The thought troubled him all the way to the Alomphmerksian border, at which point a second idea crossed his mind:
The Imperials were much less attentive than usual. Their leadership must be focused on something other than domestic security. Something big.
It would be a long time before he realized just how right he was.
As always, the Councilroom of the Council of Four was large, low, and dim, lit only by a set of candles — a reminder of past centuries, when setting fire to wick was the innovation of the time. In the room’s core was a rectangular wooden table which held the candles in its center, and around the table were seated four Councillors and one Modus Vivendi operative.
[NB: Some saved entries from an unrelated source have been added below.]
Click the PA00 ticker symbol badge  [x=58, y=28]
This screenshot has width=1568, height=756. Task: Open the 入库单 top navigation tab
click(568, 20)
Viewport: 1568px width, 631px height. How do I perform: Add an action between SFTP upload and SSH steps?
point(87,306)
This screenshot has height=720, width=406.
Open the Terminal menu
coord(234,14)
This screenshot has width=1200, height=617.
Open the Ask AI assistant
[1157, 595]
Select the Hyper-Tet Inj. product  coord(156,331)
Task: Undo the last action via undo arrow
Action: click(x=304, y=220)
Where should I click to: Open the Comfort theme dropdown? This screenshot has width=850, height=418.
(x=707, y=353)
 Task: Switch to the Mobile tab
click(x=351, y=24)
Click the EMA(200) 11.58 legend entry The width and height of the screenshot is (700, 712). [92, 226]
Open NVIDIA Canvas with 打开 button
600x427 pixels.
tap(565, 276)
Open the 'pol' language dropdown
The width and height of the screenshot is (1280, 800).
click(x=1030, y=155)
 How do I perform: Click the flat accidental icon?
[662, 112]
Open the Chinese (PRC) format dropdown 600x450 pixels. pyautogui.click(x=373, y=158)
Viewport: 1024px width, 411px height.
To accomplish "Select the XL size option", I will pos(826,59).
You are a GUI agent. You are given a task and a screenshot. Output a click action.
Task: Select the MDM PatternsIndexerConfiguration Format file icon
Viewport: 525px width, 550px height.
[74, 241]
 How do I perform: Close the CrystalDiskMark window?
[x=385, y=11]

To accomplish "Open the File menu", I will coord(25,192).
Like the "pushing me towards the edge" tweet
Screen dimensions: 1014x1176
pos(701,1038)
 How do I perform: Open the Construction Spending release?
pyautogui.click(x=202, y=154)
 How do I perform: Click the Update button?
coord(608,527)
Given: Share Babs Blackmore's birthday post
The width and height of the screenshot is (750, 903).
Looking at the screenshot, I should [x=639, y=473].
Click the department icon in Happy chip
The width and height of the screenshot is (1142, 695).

The First Councillor, Orlind Karvis, wore a pleased expression, but listened to Enolin’s report in silence. Arven Lore, the Second Councillor, was smiling faintly, and occasionally put forth questions about the events that had transpired in Alomphmerks. Vick Estamin, the Third Councillor, had schooled his features into impassivity at the start of the meeting, and continued to remain expressionless, listening intently to Enolin. The Fourth Councillor, Gious Sevanis, had not taken a candle from the center of the table, meaning Enolin wasn’t able to see her, but she raised purposeful questions and made thoughtful observations from time to time.
The last time Enolin had brought news to the Council, it had been bad news—he had informed them that Scinrea was dead, and Gene Russell was trapped in the Sanctuary, a prisoner of her own design. This time, Enolin was glad to tell the Councillors that fortune was now in the ultimate goal’s favor.
“I do intend to carry through with my promise to Skander,” he concluded, “so I’m now asking you to do what you can to deliver humanitarian aid to his city.”
“Are you, now?” Councillor Estamin said. “You made a massive promise to this ‘Skander’ on behalf of the Council of Four without our permission or knowledge, and you now expect us to help you keep it?”
“Kadhir probably won’t be of any help,” Enolin said without hesitation, “so yes.”
“Good,” said Councillor Lore, glaring at Estamin. “We will ensure your promise is kept. It’s the least the Council can do for someone who, even if unknowingly, helped us get one step closer to achieving the ultimate goal. Skander will receive the humanitarian aid he needs. That, I assure you, Harlin Enolin.”